Discussing ideal short candidates, Black outlined that companies undergoing long-term decreases in demand or facing permanent erosion of market share—without possessing the technological prowess, brand strength, distribution networks, or management expertise to reverse these trends—are more suitable targets for short selling. In this context, he expressed no intention to short Tesla simply because it appears expensive.
"We won’t engage in short selling just because a stock looks pricey," Black remarked. Instead, he noted, expensive stocks are often filtered out of portfolios without pursuing short exposure. He indicated that stocks with short interest exceeding 10% are more likely to be considered for short selling, a threshold Tesla does not meet.
Black elaborated that even with Tesla trading at a lofty price-to-2026 adjusted earnings ratio of approximately 198, he would refrain from shorting. "It’s too good a company within a flourishing industry," he explained. The dynamics contributing to this position include the accelerating global adoption of electric vehicles and Tesla's operational characteristics.
Furthermore, Black acknowledged certain challenges the company faces. Notably, he pointed to Tesla’s marketing approach, describing it as reliant heavily on word-of-mouth and the cultural relevance of CEO Elon Musk, rather than traditional marketing techniques. He suggested that these marketing shortcomings could impede Tesla’s ability to keep pace with competitors developing robotaxi services, emphasizing that enhancing marketing efforts remains an area requiring address.
On technology prospects, Black expressed optimism regarding Tesla’s ability to resolve unsupervised autonomous driving — a development that could drive increased sales volumes.
The discourse around Tesla’s valuation extends beyond Black. Former Fidelity Overseas Fund manager George Noble voiced his worry over the company’s share price, citing concerns about promoted narratives that may inflate momentum investing. Michael Burry, noted for his role in 'The Big Short,' has also characterized Tesla’s valuation as "ridiculously overvalued" and criticized the "Elon cult" phenomenon associated with the company. Nevertheless, Burry confirmed that he does not maintain a short position on Tesla.

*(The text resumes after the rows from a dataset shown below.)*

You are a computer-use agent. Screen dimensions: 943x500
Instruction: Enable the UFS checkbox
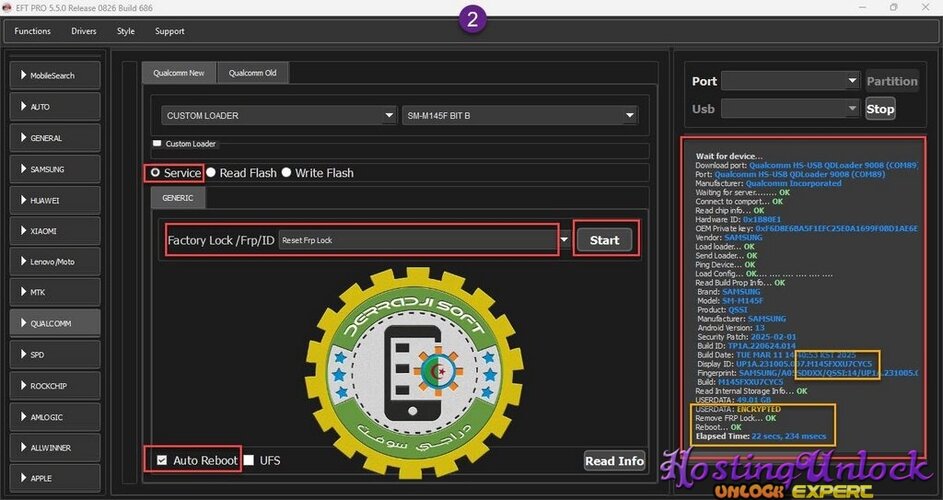coord(249,460)
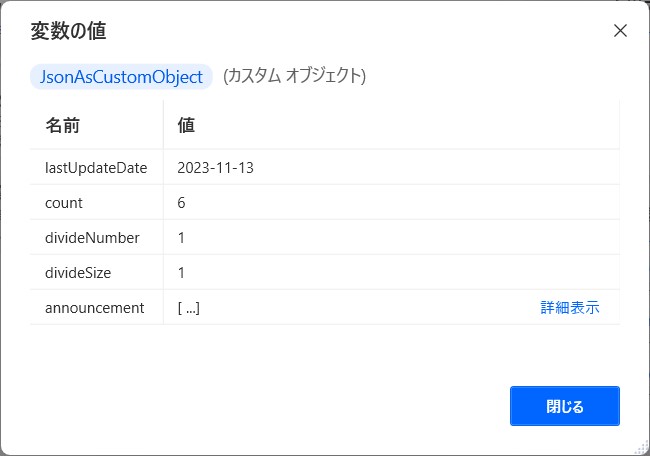Select the lastUpdateDate row name
This screenshot has height=456, width=650.
96,168
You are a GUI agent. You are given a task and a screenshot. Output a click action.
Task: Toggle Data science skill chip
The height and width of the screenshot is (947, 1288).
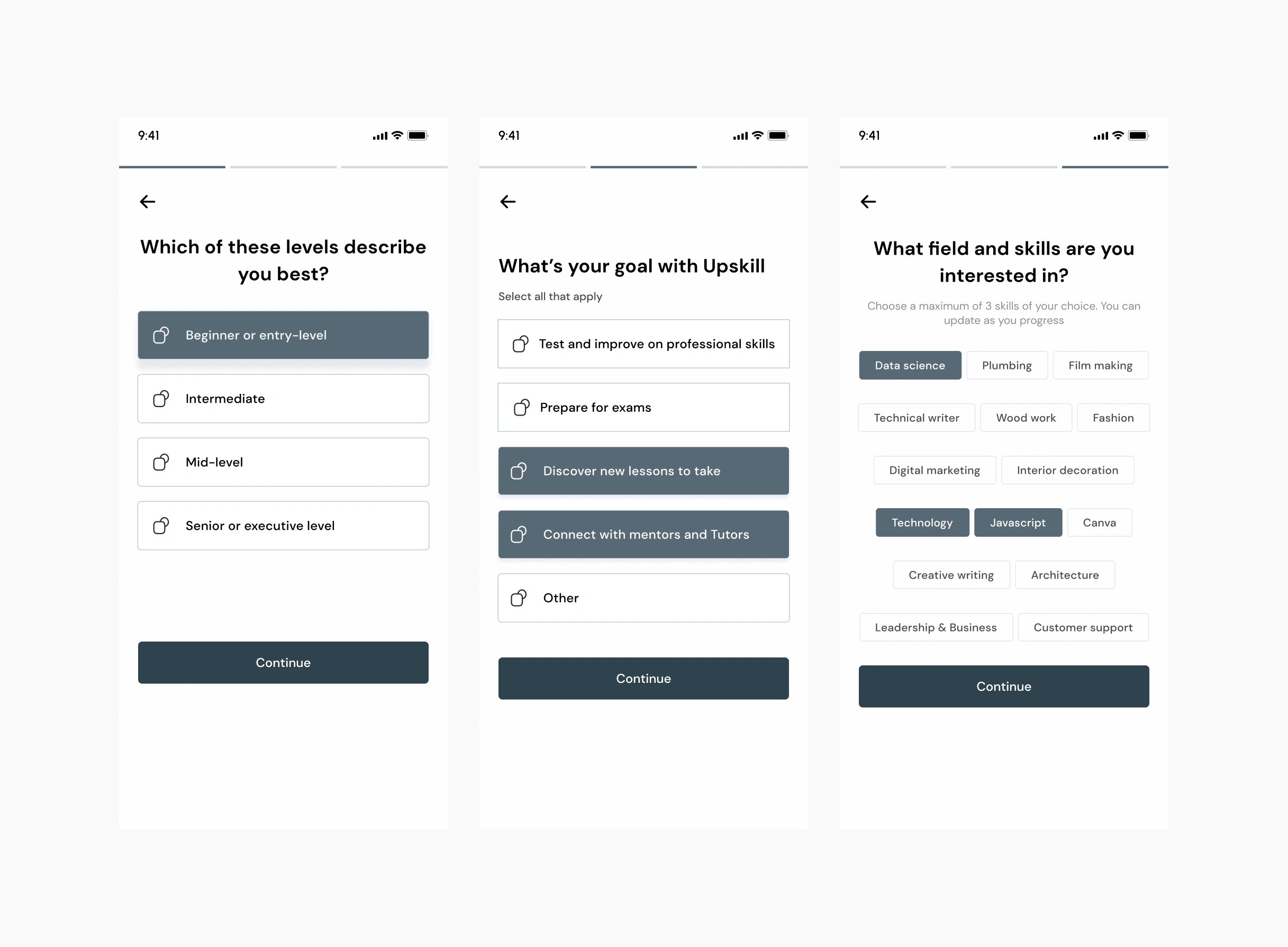point(908,365)
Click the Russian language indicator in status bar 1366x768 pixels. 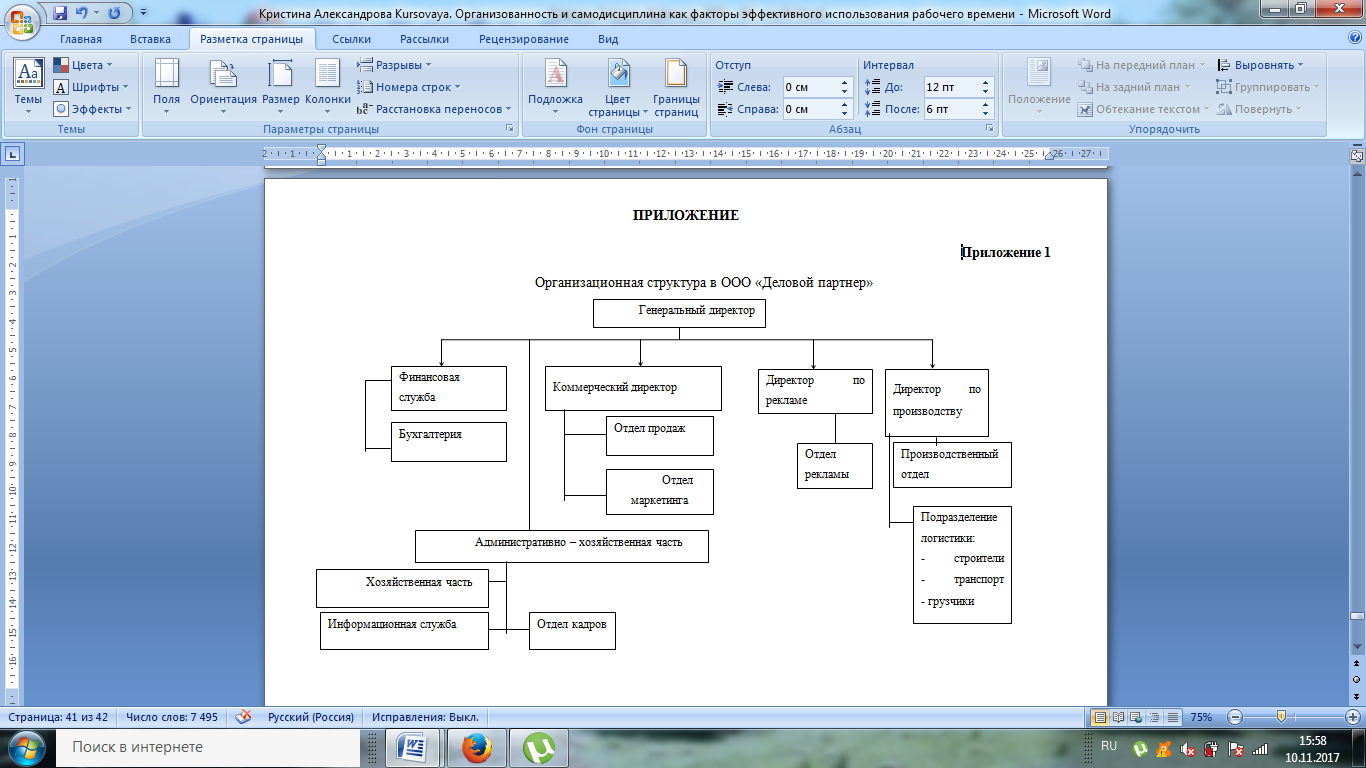coord(311,717)
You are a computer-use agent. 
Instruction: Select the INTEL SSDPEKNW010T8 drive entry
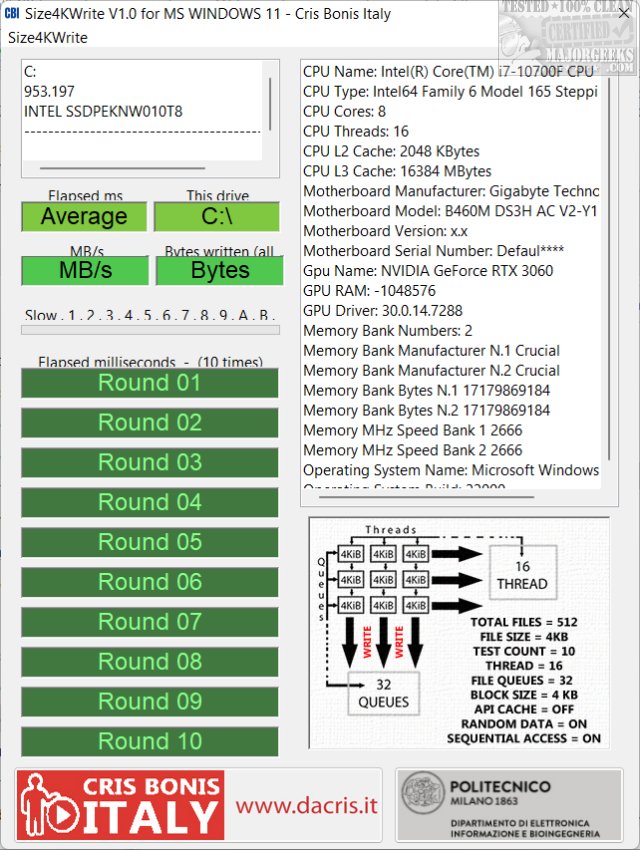tap(103, 111)
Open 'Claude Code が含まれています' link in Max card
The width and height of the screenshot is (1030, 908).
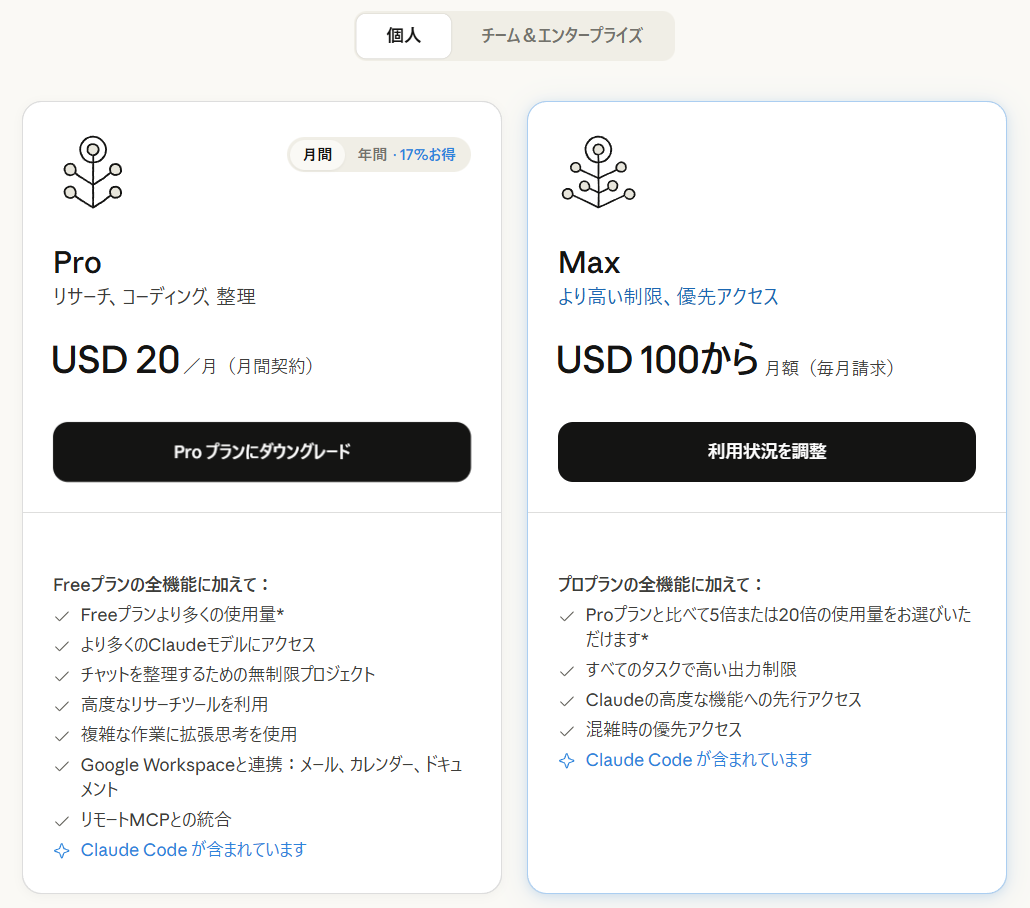pos(698,760)
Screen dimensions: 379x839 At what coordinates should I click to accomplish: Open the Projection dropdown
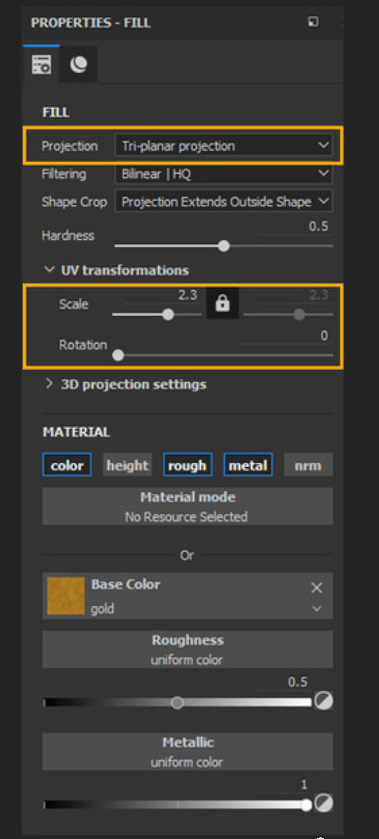pyautogui.click(x=224, y=146)
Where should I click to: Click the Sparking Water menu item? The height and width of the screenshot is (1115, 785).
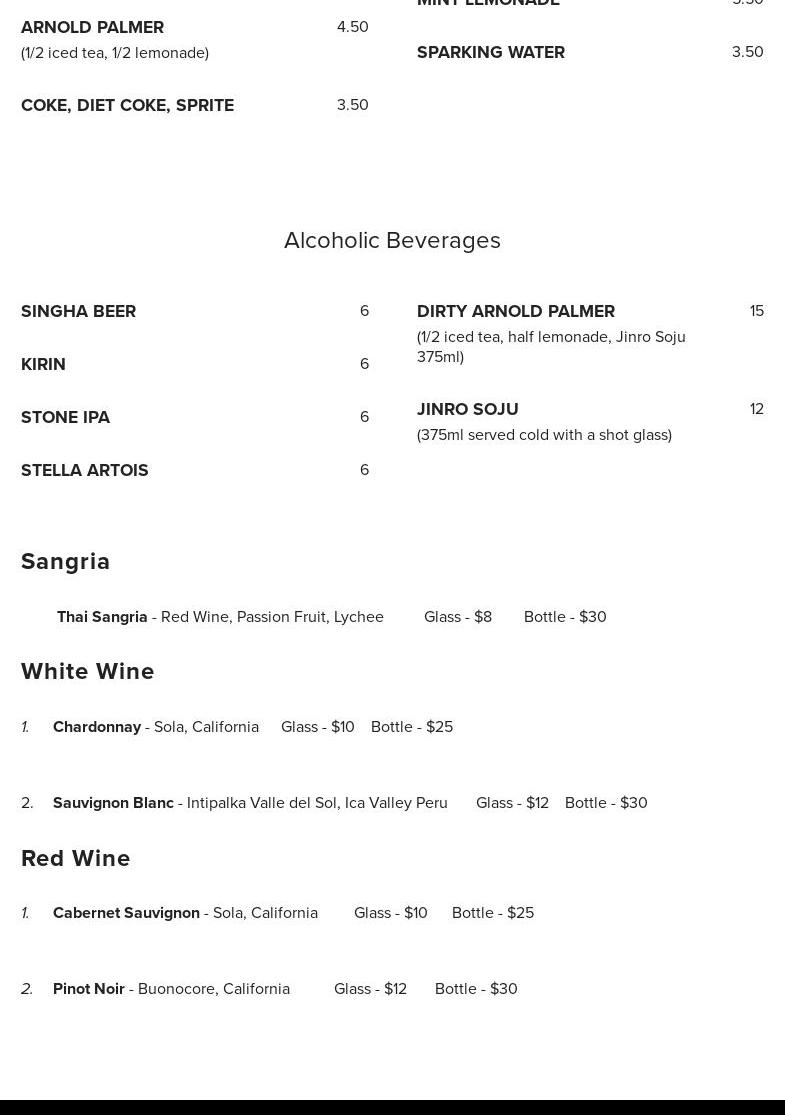490,52
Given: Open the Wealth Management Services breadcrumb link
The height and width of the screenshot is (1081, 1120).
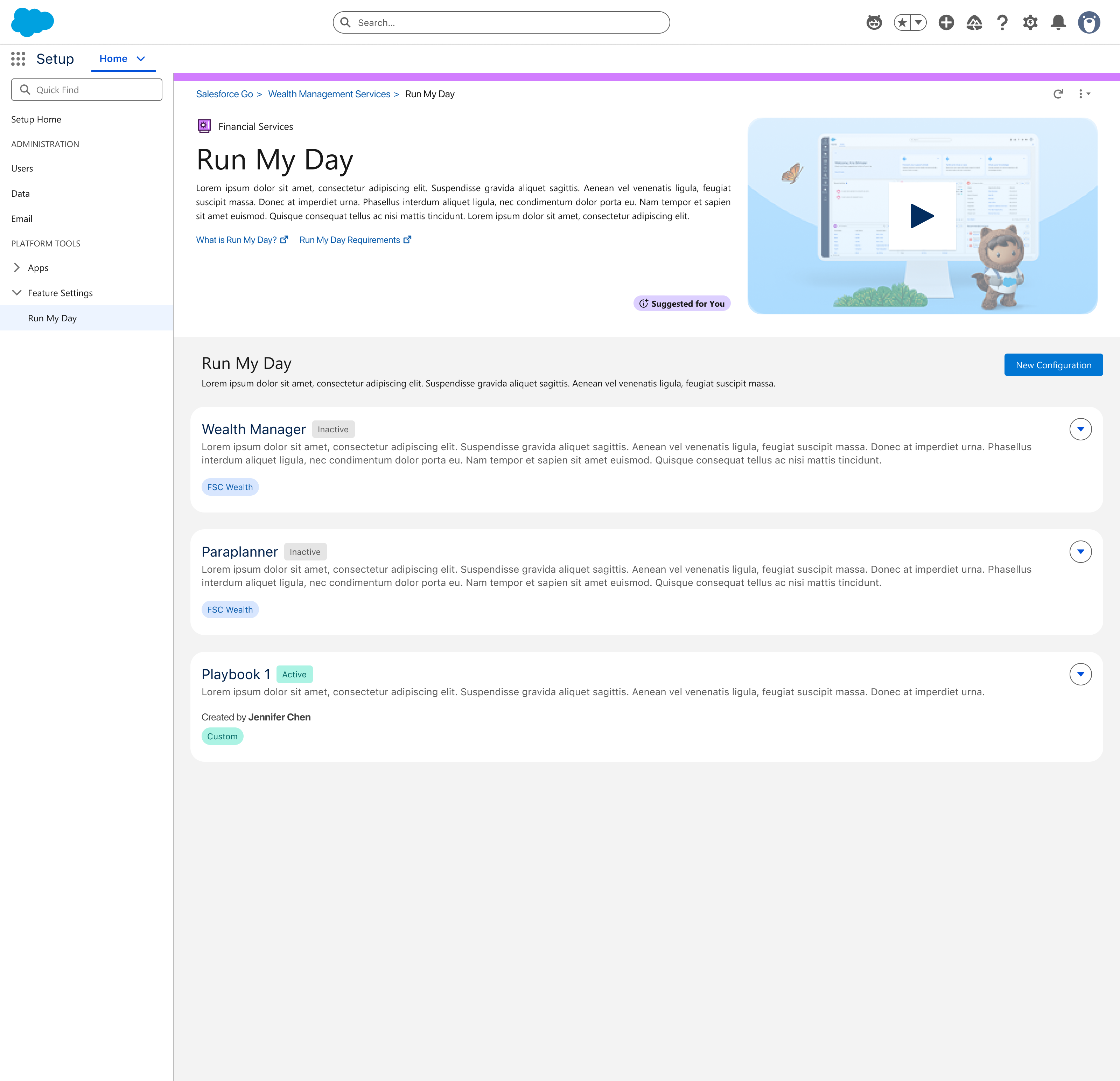Looking at the screenshot, I should [329, 94].
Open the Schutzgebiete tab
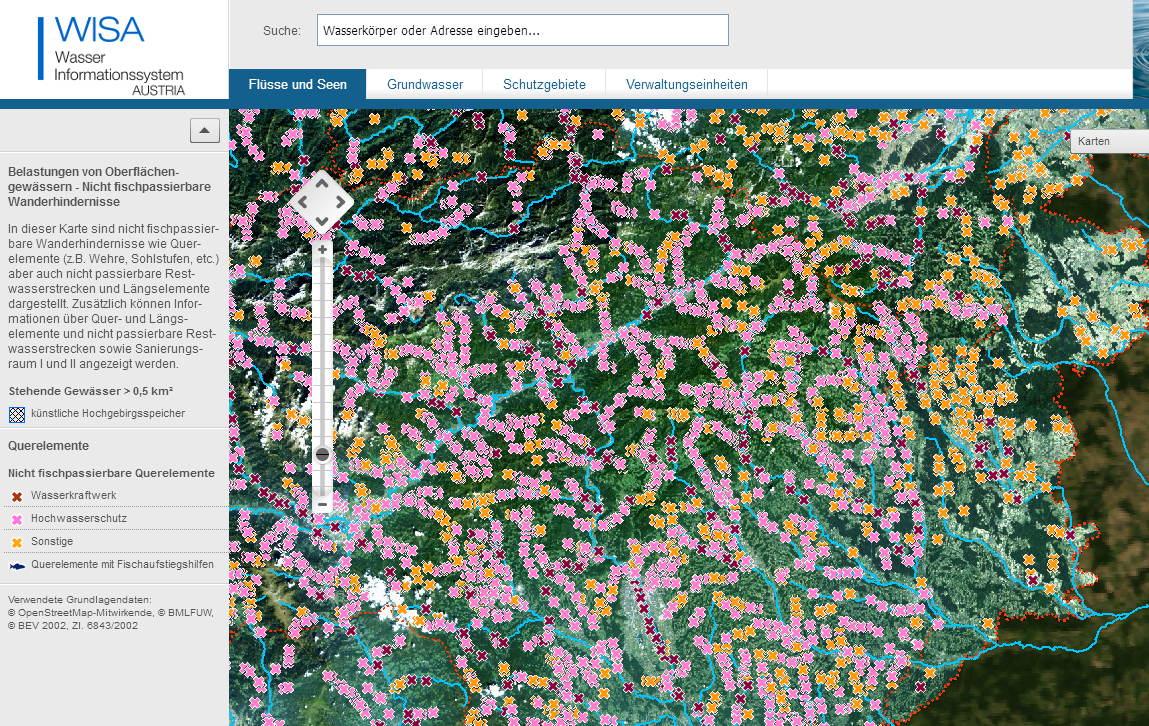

From a metrics standpoint, Tesla scores positively on momentum and quality indicators but ranks poorly on value metrics. Its price trend has remained favorable over short, medium, and long-term horizons, underscoring persistent market confidence despite valuation debates.
As of Wednesday pre-market trading, Tesla shares showed a modest gain of 0.46%, according to Benzinga Pro data, reflecting ongoing investor interest.
In summary, while Tesla's valuation invites scrutiny, Gary Black’s analysis emphasizes the company's strengths and growth prospects as deterrents to short selling. The firm’s dominant positioning in the growing EV sector, coupled with its innovation pipeline, underpins this assessment, even as marketing weaknesses and valuation concerns persist among certain market participants.